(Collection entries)
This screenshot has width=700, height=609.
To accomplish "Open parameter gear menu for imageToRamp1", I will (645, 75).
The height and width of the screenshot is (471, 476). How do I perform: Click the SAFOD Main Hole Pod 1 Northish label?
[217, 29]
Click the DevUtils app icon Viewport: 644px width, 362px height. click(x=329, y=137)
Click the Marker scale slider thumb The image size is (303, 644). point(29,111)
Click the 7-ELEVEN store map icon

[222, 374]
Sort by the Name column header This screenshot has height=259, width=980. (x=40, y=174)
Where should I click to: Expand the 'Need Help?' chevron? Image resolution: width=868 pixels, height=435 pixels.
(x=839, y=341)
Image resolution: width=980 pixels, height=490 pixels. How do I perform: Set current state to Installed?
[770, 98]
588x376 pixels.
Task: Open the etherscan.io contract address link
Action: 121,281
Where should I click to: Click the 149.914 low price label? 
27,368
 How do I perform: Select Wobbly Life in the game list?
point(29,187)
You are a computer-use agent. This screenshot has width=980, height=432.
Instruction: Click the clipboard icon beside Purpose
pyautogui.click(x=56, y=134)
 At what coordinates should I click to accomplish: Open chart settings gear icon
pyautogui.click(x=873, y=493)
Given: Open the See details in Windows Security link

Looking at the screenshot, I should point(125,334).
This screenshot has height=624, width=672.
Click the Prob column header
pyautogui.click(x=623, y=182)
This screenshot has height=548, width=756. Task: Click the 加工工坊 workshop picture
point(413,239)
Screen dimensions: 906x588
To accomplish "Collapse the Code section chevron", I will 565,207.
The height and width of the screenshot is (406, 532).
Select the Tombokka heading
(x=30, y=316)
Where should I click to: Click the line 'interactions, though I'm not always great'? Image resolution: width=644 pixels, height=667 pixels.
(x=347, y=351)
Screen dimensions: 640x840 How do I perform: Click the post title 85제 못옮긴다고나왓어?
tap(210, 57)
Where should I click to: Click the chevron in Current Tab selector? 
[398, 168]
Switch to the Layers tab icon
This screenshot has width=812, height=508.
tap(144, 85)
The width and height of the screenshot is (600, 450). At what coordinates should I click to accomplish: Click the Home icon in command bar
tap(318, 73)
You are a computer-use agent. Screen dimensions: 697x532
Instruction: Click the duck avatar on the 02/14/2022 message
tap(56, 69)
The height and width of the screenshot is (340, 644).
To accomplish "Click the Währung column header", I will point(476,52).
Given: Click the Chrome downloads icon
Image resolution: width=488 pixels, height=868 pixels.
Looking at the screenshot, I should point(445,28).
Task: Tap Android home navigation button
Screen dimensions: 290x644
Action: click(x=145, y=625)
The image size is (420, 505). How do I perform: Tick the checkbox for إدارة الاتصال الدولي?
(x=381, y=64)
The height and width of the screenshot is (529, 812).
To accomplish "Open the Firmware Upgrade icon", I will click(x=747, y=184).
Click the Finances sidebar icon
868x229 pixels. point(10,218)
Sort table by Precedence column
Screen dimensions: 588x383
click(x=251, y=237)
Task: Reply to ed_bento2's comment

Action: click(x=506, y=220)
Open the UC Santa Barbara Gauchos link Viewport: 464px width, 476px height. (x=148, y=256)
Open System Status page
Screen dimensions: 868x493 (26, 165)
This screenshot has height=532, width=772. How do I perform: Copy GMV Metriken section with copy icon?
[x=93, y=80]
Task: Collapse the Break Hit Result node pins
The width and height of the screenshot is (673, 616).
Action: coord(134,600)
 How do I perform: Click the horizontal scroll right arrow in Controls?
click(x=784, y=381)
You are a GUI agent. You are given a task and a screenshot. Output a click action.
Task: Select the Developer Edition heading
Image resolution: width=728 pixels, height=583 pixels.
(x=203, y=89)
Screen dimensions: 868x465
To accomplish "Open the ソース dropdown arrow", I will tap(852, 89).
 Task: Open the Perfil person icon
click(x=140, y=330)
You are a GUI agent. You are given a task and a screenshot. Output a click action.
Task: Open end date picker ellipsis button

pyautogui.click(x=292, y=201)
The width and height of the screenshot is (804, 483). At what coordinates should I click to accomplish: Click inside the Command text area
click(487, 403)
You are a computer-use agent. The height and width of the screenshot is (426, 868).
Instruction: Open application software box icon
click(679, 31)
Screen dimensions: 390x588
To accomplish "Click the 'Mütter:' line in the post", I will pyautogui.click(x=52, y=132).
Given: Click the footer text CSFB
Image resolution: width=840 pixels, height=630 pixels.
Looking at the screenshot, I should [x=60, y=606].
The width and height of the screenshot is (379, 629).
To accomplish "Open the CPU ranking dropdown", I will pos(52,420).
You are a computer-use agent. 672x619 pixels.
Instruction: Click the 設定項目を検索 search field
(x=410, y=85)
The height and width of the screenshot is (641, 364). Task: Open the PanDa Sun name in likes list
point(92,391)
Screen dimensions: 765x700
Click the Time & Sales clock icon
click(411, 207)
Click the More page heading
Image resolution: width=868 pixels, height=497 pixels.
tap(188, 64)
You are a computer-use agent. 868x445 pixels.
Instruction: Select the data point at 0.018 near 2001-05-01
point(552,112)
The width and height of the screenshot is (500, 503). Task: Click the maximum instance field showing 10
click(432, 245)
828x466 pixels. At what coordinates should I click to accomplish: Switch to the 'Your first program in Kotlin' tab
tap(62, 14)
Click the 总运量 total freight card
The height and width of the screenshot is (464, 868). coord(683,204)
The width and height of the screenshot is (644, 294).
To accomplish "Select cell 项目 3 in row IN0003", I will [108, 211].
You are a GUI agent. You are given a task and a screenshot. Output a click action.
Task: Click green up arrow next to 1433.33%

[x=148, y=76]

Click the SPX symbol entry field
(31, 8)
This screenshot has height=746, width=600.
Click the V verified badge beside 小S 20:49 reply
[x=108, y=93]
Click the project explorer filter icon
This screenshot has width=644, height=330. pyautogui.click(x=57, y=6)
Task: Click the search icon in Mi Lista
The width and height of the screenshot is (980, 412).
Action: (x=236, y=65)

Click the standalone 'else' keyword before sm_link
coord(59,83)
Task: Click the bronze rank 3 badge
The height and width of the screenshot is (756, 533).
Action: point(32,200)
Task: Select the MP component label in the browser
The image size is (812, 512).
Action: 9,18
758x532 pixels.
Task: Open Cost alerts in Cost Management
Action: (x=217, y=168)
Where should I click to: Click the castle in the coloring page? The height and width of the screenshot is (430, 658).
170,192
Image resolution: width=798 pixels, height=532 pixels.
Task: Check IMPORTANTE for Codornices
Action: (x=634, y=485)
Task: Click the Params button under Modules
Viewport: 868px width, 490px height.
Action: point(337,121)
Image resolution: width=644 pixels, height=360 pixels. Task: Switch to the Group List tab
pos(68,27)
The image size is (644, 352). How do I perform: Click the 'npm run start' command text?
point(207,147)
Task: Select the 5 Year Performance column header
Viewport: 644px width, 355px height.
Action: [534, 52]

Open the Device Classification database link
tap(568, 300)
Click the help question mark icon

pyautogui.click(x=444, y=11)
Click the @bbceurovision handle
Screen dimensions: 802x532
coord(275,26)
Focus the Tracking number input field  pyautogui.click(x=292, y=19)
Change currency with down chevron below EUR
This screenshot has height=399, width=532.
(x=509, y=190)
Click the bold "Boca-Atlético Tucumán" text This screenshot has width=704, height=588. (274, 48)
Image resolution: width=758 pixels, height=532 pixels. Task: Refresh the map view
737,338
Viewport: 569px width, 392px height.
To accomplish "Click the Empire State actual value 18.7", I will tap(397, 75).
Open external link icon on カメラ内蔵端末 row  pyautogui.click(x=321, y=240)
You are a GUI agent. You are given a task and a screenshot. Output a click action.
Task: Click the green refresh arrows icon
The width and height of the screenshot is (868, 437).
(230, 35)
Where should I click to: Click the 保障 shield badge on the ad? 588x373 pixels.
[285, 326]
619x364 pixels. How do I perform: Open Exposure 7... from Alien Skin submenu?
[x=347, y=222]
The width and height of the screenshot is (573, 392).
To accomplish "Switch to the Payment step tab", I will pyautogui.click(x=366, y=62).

* [INSTRUCTIONS TO FOLLOW]: A count is needed of the lines above that hold the word "Sort"; give that count and no other text.

* [SOLUTION FOR THIS EXERCISE]: 2